In terms of developing drought tolerant wheat for Canadian agriculture, there were early efforts, starting with the work of Aamodt and coworkers in the 1930s (Aamodt, 1935; Aamodt and Johnston, 1936). Pelissier had been included in these comparisons and was identified as one elaborating more roots than drought sensitive lines. Hurd (1964) confirmed the robust root system of Pelissier and used it as a parent to introgress the trait in varietal development (Hurd et al., 1972, 1973). Field studies demonstrated that under drought stress Pelissier had the lowest reduction in yield and the lowest drought susceptibility index among the genotypes assessed (Gebeyehou and Knott, 1983). Pelissier is known to retain leaf water content which is also a contributing factor to its drought tolerance (Dedio, 1975; Clarke and McCaig, 1982). Hurd (1974) pointed out that to breed for drought resistance breeders should select, in addition to extensive roots systems especially at lower soil depth, sustainable photosynthesis under stress.
Sustained photosynthesis is central to plant growth, development and productivity. Water stress can diminish photosynthesis in a number of ways: for example, reduction in the leaf area; stomatal closure; ultrastructural changes to chloroplasts; lower leaf water content; poor electron transport and photosynthetic reactions (Dubey, 2005). High photosynthetic efficiency is important for yield and research is underway to achieve this in wheat (Parry et al., 2011) and the prospects are optimistic (Long et al., 2006; Driever et al., 2014). Enhanced photosynthetic efficiency could also prove to be of greater importance under stress conditions (Araus et al., 2002; Reynolds et al., 2016). For example, Reynolds et al. (2000) and Gutiérrez-Rodríguez et al. (2000) demonstrated a positive correlation between yield and higher photosynthetic rate in warm environmental conditions. Cultivars that are able to maintain photosynthetic capacity under stress conditions are an important addition to breeding programs.

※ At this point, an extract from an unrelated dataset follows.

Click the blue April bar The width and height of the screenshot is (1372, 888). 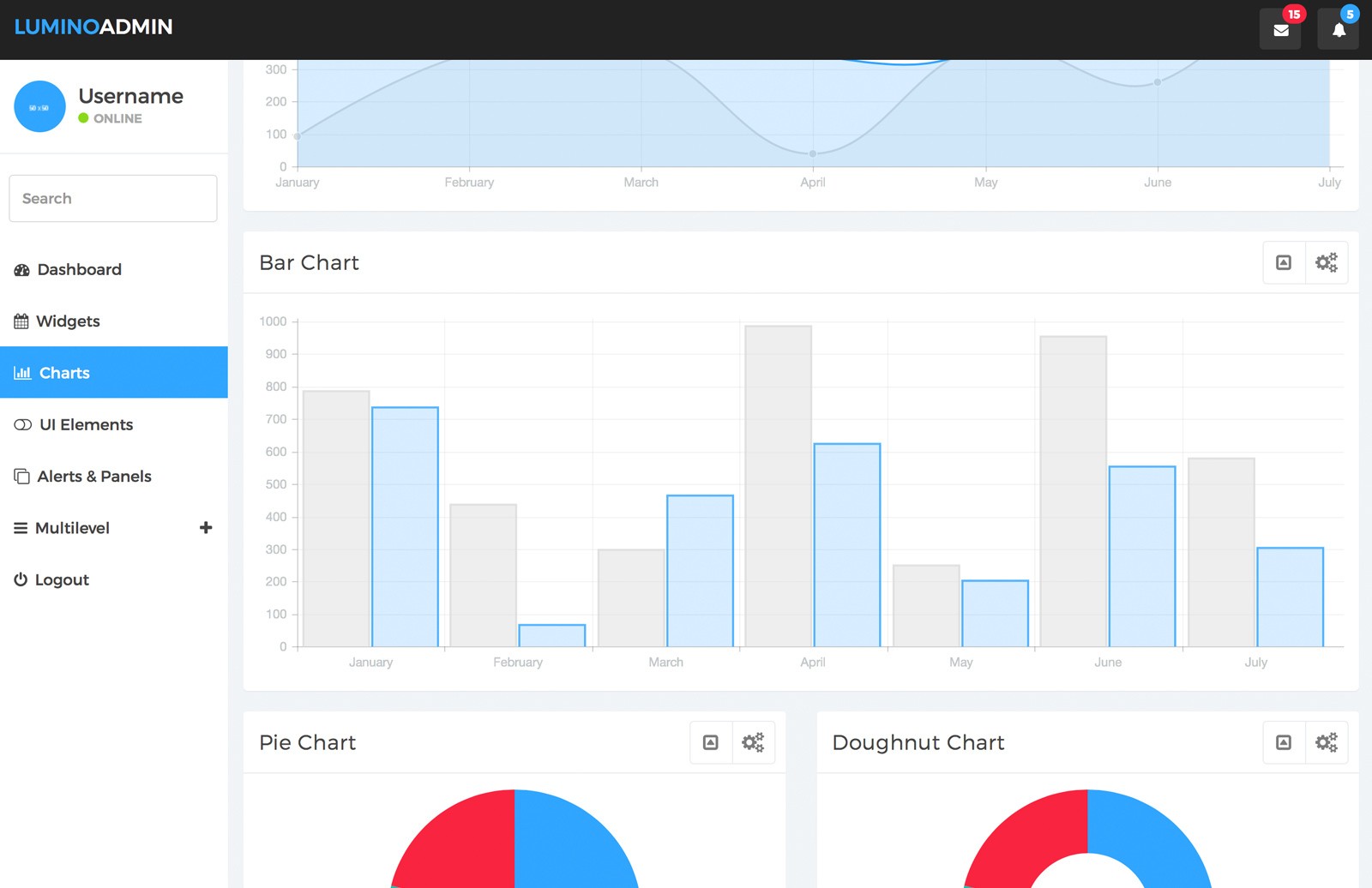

Strongfield is a typical representative of modern durum cultivars of premium quality grain and it is considered well adapted to the prairies (Bueckert and Clarke, 2013). However, there has been no information on the physiological and genetic underpinnings in Strongfield that contribute to its performance nor additional physiological traits that would be beneficial for productivity under drought and heat stress. The publically available whole genome sequence assembly of Strongfield (https://wheat-urgi.versailles.inra.fr/Seq-Repository/Assemblies) can be utilized effectively by genomics-based approaches only if the phenotypic attributes are also characterized. The objective of this study is to compare the root traits and photosynthesis efficiency of Strongfield with Pelissier toward a goal of deploying genomics technologies to derive superior combinations of stress tolerance traits. Pelissier is particularly well suited for such a comparison: It is a drought tolerant variety that has indeed been cultivated to a significant extent till the late 1980s in Canada and it is a distant parent with multiple occurrences in the pedigree of Strongfield (McCallum and Depauw, 2008).
Materials and Methods
Strongfield and Pelissier seeds were kindly provided by Agriculture and Agri-Food Canada, Swift Current, Saskatchewan, Canada.
We had compared development of the root system of these two varieties in many ways. We used field soil or soil-less growth mix in standard 15 cm pots and plastic tubes, and custom-made acrylic slabs of various dimensions and eventually chose to use Sunshine Mix #8 (Sun Gro Horticulture, AB, Canada) in PVC tubes (120 × 7.5 cm; root tubes) and acrylic slabs (2.5 × 20 × 40 cm; referred to as root boxes or slabs) in order to have a better control over applying a suitable drought regimen and to better analyze root biomass. The slab faces were covered to prevent light exposure to the roots. This soil-less media will be referred to as “soil” and it was supplemented with 2 grams of Osmocote 14-14-14 slow release fertilizer in slabs and 4 grams in tubes. Plants were grown in a greenhouse at 25/22°C (day/night) and 16 h/8 h (light/dark) with natural lighting supplemented when levels reached <300 μmol m−2 s−1. When plants reached booting (Zadoks stage 45) half of the plants were subjected to drought stress (target of 25% holding capacity). Control (well-watered) plants were maintained at a target of 95% holding capacity. All plants were weighed and watered twice per week to the target levels of water holding capacity with the exceptions noted in Results.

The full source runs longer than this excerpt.